---------- TEXT SECTION ----------
Take grape seed extract, for example. This popular supplement has been shown to lower breast cancer risk in some patients. Now research from City of Hope shows how it might fight cancer: by blocking a protein that helps tumors get their blood supply.
Wei Wen, right, and Jianming Lu are examining how grape seed extract might help starve tumors. (Photo by Darrin S. Joy)
Researchers in City of Hope’s divisions of Tumor Cell Biology and Molecular Medicine found in their study that grape seed extract blocks the production of an important protein in the body called VEGF (short for vascular endothelial growth factor).
VEGF coaxes new blood vessels to grow, a process called angiogenesis. VEGF is often highly active in tumors, which need new blood vessels to bring them nourishment.
Wei Wen, Ph.D., assistant professor of molecular medicine and senior author on the study, searches for compounds that might be able to block VEGF.
---------- SOURCE DATA ----------
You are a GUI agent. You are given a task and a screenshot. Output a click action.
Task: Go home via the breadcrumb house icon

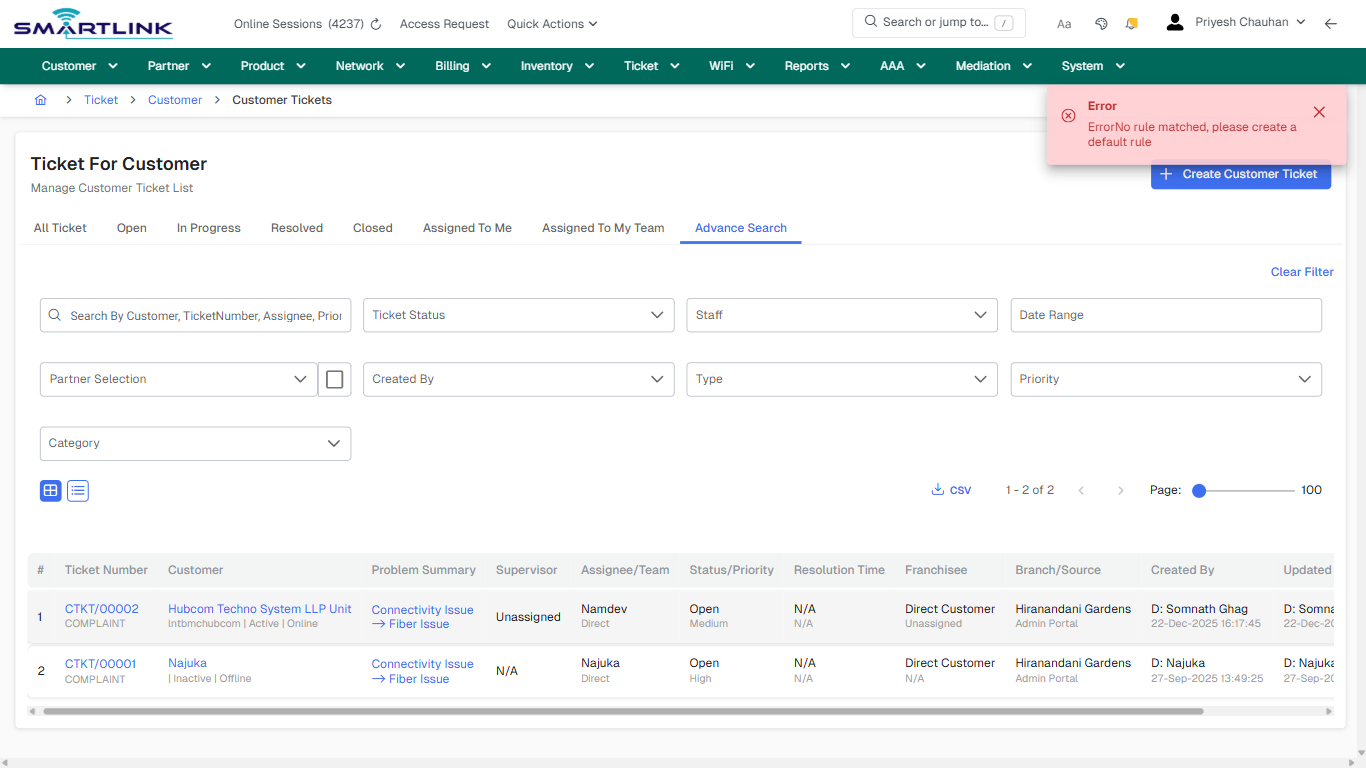click(x=40, y=99)
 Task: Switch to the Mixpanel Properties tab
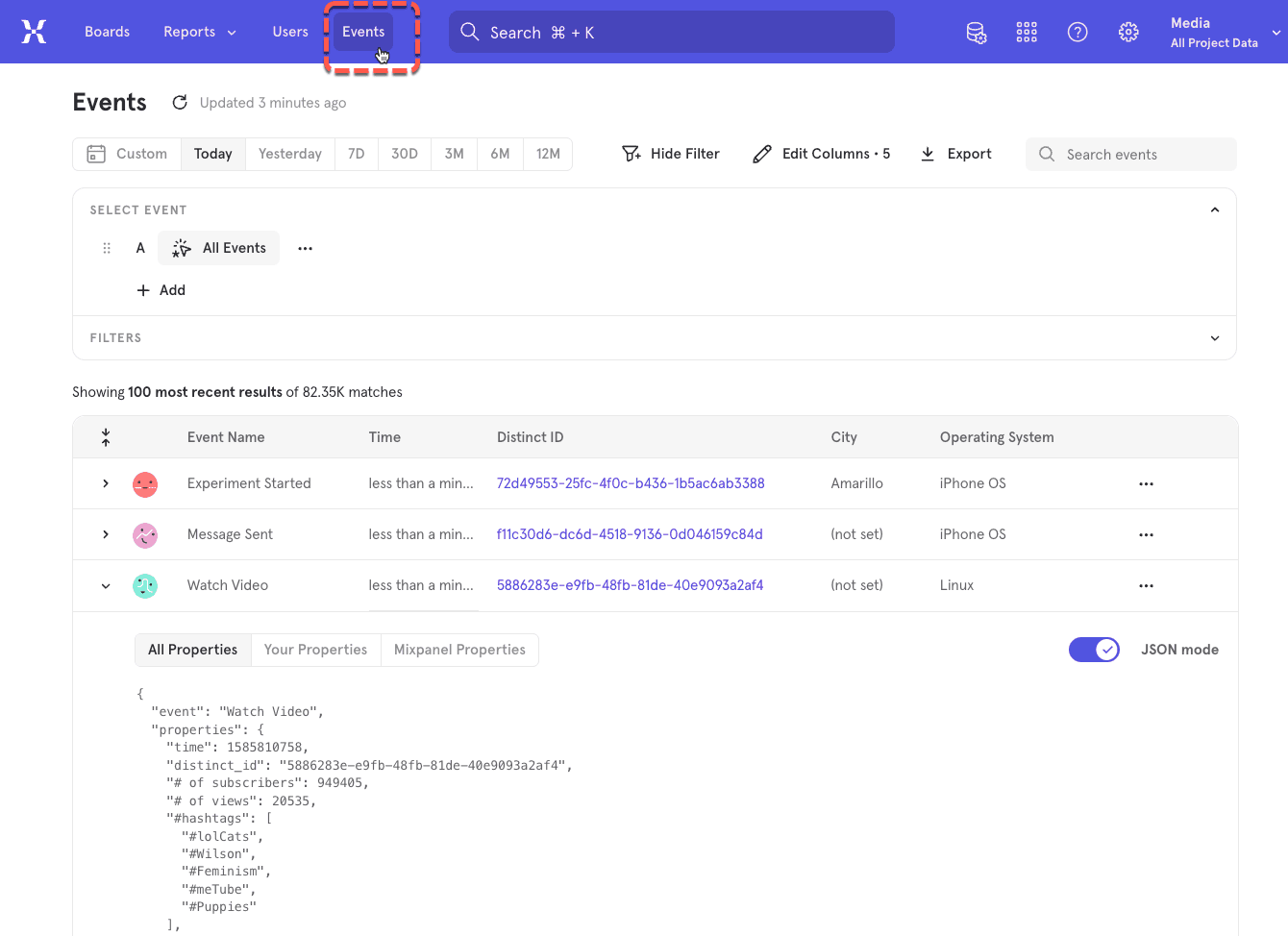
----------
▶ PROBLEM
Repeat the grape seed extract passage word for word, from "VEGF coaxes new" to "to block VEGF.". Work only from the grape seed extract passage.

▶ SOLUTION TO THIS TASK
VEGF coaxes new blood vessels to grow, a process called angiogenesis. VEGF is often highly active in tumors, which need new blood vessels to bring them nourishment.
Wei Wen, Ph.D., assistant professor of molecular medicine and senior author on the study, searches for compounds that might be able to block VEGF.